El Bautismo del Señor (11-1-2015)
EL BAUTISMO DEL SEÑOR
Queridos hermanos en el Señor:
Os deseo gracia y paz.
Con el Bautismo del Señor concluye la consideración de los misterios de la infancia de Jesús, su vida de silencio en Nazaret dedicado a la familia y al trabajo. En el Bautismo del Señor en el Jordán se nos manifiesta un profundo significado teológico, pues se revela la identidad de Jesús como Mesías, Hijo de Dios, y la naturaleza de su misión.
San Juan Pablo II quiso que cada jueves, en el rezo del rosario, entre los misterios luminosos, que revelan el Reino ya presente en la persona misma de Jesús, contemplemos, en primer lugar, el Bautismo en el Jordán.
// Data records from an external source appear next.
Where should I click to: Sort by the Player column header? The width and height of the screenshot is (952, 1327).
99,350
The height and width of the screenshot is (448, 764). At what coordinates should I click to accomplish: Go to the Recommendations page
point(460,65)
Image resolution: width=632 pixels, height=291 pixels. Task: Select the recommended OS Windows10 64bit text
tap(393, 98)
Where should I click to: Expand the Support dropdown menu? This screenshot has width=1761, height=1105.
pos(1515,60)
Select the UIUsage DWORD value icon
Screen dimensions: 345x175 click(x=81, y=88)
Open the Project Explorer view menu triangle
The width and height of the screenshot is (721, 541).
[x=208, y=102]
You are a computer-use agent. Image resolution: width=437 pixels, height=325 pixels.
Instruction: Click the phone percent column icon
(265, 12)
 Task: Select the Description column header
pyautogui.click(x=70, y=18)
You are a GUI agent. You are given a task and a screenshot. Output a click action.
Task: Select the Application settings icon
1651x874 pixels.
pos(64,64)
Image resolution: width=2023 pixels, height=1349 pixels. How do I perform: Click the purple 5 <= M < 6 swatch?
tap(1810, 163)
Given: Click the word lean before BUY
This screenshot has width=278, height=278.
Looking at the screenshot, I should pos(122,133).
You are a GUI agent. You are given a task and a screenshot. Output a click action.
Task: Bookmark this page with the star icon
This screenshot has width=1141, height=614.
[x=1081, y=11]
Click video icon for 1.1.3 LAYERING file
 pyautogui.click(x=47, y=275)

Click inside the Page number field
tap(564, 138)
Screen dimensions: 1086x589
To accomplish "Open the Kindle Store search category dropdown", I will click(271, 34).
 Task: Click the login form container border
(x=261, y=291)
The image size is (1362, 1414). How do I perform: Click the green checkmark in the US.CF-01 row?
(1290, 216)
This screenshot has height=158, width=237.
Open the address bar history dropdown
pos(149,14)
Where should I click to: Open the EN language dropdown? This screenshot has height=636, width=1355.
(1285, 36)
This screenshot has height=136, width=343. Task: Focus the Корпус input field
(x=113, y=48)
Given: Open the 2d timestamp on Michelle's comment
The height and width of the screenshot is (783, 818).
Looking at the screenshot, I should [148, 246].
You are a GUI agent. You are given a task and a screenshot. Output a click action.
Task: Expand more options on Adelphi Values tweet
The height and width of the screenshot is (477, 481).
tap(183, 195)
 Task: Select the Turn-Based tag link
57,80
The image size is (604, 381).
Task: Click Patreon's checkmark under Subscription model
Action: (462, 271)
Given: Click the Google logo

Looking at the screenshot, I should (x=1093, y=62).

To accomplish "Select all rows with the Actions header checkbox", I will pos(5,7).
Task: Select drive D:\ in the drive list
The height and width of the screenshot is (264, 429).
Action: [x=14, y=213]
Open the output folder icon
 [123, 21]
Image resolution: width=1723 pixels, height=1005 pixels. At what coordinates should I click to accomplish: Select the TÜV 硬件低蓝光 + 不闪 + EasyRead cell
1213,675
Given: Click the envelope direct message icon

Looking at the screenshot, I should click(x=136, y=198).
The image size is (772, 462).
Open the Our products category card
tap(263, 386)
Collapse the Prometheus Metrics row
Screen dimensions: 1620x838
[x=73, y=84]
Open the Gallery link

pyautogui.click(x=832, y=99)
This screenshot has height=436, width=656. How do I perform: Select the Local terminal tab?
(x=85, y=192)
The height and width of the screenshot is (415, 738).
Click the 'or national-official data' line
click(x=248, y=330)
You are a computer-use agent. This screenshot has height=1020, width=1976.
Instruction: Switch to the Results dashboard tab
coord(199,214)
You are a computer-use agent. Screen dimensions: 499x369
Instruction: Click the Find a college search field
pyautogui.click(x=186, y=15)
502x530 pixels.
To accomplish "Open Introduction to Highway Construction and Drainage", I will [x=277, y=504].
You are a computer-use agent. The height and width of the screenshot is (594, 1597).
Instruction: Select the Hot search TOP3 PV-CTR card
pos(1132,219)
Y escribió: “En él, mientras Cristo, como inocente se hace "pecado" por nosotros, entra en el agua del río, el cielo se abre y la voz del Padre lo proclama Hijo predilecto, y el Espíritu desciende sobre Él para investirlo de la misión que le espera” (Rosarium Virginis Mariae, 21).
Mezclado entre la multitud que acude al Jordán, Jesús se presenta ante Juan el Bautista para recibir un bautismo de penitencia. Juan, el último y más grande de los profetas enviado por Dios para preparar la venida del Reino, se da cuenta de que se va a realizar ante sus ojos un acontecimiento extraordinario. El bautismo de Juan era un rito externo. Los que lo recibían en las aguas del río reconocían la necesidad de cambiar de vida. Pero Jesús, el Mesías, tiene intención de llevar sobre sus hombros el peso de los límites y de las miserias de toda la humanidad.
Escribe san Gregorio Nacianceno: “Juan se niega, Jesús insiste. Entonces: Soy yo el que necesito que tú me bautices, le dice la lámpara al Sol, la voz a la Palabra, el amigo al Esposo, el mayor entre los nacidos de mujer al Primogénito de toda la creación, el que había saltado de júbilo en el seno materno al que había sido adorado cuando estaba en él, el que era y que había de ser precursor al que se había manifestado y se manifestará”.
“Pero Jesús, por su parte, asciende también de las aguas; pues se lleva consigo hacia lo alto al mundo, y mira cómo se abren de par en par los cielos que Adán había hecho que se cerraran para sí y su posteridad, del mismo modo que se había cerrado el paraíso con la espada de fuego”.
Leemos en el “Sermón en la santa Teofanía”, atribuido a san Hipólito, a propósito de esta escena admirable: “La corriente inextinguible que alegra la ciudad de Dios es lavada con un poco de agua. La fuente inalcanzable, que hace germinar la vida para todos los hombres y que nunca se agota, se sumerge en unas aguas pequeñas y temporales. El que se halla presente en todas partes y jamás se ausenta, el que es incomprensible para los ángeles y está lejos de las miradas de los hombres, se acercó al bautismo cuando él quiso”.
El Bautismo del Señor es fundamentalmente un encuentro. Se encuentran la voz que clamaba y la Palabra; el precursor y el Hijo amado; el testigo de la luz y la luz que ilumina a todo hombre. Cristo, que es el inocente, se une a una multitud de pecadores.
En el Bautismo del Señor el Padre nos habla, el Hijo se manifiesta y el Espíritu Santo desciende. El Hijo Jesucristo es eternamente amado por el Padre y él quiere transmitirnos esta experiencia y su eterna respuesta de amor.
Jesús es el Siervo obediente que trae la justicia a los pueblos, es luz de las naciones, abre los ojos a los ciegos y rompe las cadenas de los prisioneros.
Recibid mi cordial saludo y mi bendición.
+Julián Ruiz Martorell, obispo de Jaca y de Huesca.